Penyakit yang melanggar korteks adrenal

Ada banyak patologi yang terkait dengan gangguan korteks adrenal. Yang paling umum dari ini dianggap penyakit Itsenko-Cushing dan sindrom Conn. Yang pertama dikaitkan dengan peningkatan pembentukan dan pelepasan kortikosteroid. Manifestasi utama penyakit Itsenko-Cushing: hiperglikemia, obesitas pada wajah dan bagian atas tubuh, kelemahan otot, peningkatan pigmentasi kulit perut dalam bentuk strip. Sindrom Conn berkembang dengan melanggar zona glomerulus korteks. Ini ditandai dengan tingginya kandungan aldosteron. Secara klinis, ini dimanifestasikan oleh kelemahan otot dan kram, gatal, gejala diabetes - haus dan poliuria. Pelanggaran di zona reticular pada anak laki-laki dapat menyebabkan akselerasi - pubertas dini atau, sebaliknya, pada infantilisme. Pada anak perempuan, gejala seperti hirsutisme diamati - hairiness pria, timbre kasar suara, hipoplasia kelenjar susu. Dalam kasus yang jarang terjadi, pelanggaran zona mesh menyebabkan hermaproditisme. Kegagalan gabungan semua hormon korteks disebut penyakit Addison.

Gangguan medula adrenal

Fungsi lain dari kelenjar adrenal dalam tubuh manusia dikaitkan dengan medula. Dalam pelanggaran lapisan ini mengembangkan penyakit seperti pheochromocytoma. Ini ditandai dengan peningkatan produksi dan sekresi adrenalin ke dalam darah. Konsekuensi dari ini adalah peningkatan tekanan darah ke nilai-nilai kritis. Seringkali penyakit ini bingung dengan hipertensi dan penyakit ginjal. Perbedaannya adalah bahwa peningkatan tekanan darah datang tiba-tiba dan mencapai angka yang tinggi. Selain itu, kondisi pasien kembali normal seperti tidak terduga. Hipertensi dengan pheochromocytoma membutuhkan perawatan khusus. Konsekuensi dari kondisi ini adalah pengembangan serangan jantung yang berbahaya dan kecelakaan serebrovaskular akut.

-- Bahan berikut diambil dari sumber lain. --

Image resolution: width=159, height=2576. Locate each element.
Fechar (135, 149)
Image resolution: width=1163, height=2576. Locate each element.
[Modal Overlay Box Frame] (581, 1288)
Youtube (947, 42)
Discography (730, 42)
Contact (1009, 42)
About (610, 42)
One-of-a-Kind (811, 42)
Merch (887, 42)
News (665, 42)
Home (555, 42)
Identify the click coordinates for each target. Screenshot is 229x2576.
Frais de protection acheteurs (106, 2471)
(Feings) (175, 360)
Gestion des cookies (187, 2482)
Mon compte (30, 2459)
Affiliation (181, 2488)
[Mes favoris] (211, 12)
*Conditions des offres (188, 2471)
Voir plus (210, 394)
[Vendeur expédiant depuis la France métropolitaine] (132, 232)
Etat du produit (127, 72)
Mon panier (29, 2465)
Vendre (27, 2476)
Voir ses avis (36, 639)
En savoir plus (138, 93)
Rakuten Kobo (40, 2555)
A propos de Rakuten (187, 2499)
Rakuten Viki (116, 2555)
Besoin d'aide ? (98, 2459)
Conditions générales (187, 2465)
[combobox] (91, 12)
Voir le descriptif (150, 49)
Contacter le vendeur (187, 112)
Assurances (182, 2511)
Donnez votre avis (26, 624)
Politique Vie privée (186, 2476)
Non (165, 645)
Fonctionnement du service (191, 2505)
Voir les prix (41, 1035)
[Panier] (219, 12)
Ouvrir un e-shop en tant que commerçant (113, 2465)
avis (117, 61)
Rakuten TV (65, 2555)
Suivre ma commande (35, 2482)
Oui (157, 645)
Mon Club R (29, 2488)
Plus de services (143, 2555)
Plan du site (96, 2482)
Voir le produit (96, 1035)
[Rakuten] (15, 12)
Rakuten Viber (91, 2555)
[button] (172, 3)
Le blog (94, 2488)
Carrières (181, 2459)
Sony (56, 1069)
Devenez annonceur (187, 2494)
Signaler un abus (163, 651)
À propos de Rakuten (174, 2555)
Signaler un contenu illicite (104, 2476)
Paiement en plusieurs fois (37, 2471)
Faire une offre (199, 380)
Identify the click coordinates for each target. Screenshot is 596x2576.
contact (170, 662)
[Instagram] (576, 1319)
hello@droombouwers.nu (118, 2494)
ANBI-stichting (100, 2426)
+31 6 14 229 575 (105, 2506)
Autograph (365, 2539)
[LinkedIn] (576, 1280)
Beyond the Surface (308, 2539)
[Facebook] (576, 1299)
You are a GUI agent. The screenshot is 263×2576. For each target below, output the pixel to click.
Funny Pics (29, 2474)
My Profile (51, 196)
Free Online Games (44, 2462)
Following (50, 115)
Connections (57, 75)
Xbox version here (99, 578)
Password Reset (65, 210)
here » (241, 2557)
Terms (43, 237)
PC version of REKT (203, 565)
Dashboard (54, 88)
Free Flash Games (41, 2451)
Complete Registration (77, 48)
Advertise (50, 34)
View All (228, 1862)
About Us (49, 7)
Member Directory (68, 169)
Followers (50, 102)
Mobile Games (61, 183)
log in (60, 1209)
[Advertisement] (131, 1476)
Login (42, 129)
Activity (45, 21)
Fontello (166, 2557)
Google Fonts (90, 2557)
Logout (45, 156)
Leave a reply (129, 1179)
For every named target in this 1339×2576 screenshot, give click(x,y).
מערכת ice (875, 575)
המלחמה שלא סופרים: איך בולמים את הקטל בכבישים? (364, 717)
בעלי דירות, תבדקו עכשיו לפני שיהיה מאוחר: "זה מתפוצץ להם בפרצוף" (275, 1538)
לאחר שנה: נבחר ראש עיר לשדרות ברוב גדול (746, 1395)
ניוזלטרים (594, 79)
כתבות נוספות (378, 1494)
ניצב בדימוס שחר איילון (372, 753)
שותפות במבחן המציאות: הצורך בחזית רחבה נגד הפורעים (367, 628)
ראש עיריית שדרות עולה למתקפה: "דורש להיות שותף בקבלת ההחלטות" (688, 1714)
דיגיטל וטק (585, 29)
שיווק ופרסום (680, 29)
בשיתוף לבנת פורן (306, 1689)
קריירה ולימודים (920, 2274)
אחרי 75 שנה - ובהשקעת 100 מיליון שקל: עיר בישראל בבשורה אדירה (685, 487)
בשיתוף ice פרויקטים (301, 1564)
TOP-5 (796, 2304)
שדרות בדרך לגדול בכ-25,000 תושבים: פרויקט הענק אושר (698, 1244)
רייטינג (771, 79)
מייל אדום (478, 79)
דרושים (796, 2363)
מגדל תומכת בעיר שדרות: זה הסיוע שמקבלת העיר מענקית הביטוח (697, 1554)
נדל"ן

Diagnosis dan pengobatan penyakit kelenjar adrenal

Penyakit adrenal yang dicurigai dapat menjadi manifestasi klinis. Diagnosis akhir akan menjadi jelas hanya setelah menyumbangkan darah untuk hormon dan metode pemeriksaan instrumental (ultrasound, MRI, skintigrafi). Paling sering, tumor adrenal menghasilkan penyakit. Patologi yang terkait dengan hipersekresi hormon memerlukan perawatan bedah. Setelah operasi, fungsi adrenal dapat dipulihkan sepenuhnya. Ketika kekurangan hormon membutuhkan terapi penggantian seumur hidup.

Artikel Lain Tentang Tiroid

Nama "melatonin" adalah hormon yang diproduksi di dalam tubuh.Nama yang mirip memiliki obat medis - Melatonin, yang berkontribusi pada pengembangan hormon ini.

Pasien diabetes dapat menusuk insulin sebelum makan atau setelah makan sepanjang hidup mereka, jadi penting untuk mempelajari cara melakukannya dengan benar dan tanpa rasa sakit.

Makanan apa yang mengandung oksitosin? Harus dilaporkan bahwa dalam bentuk murni oksitosin tidak terkandung dalam produk makanan. Sayangnya, bahkan jika hormon ini hadir dalam makanan tertentu, maka dengan apapun, bahkan perlakuan panas yang tidak signifikan, itu akan langsung kehilangan semua sifat farmakologisnya.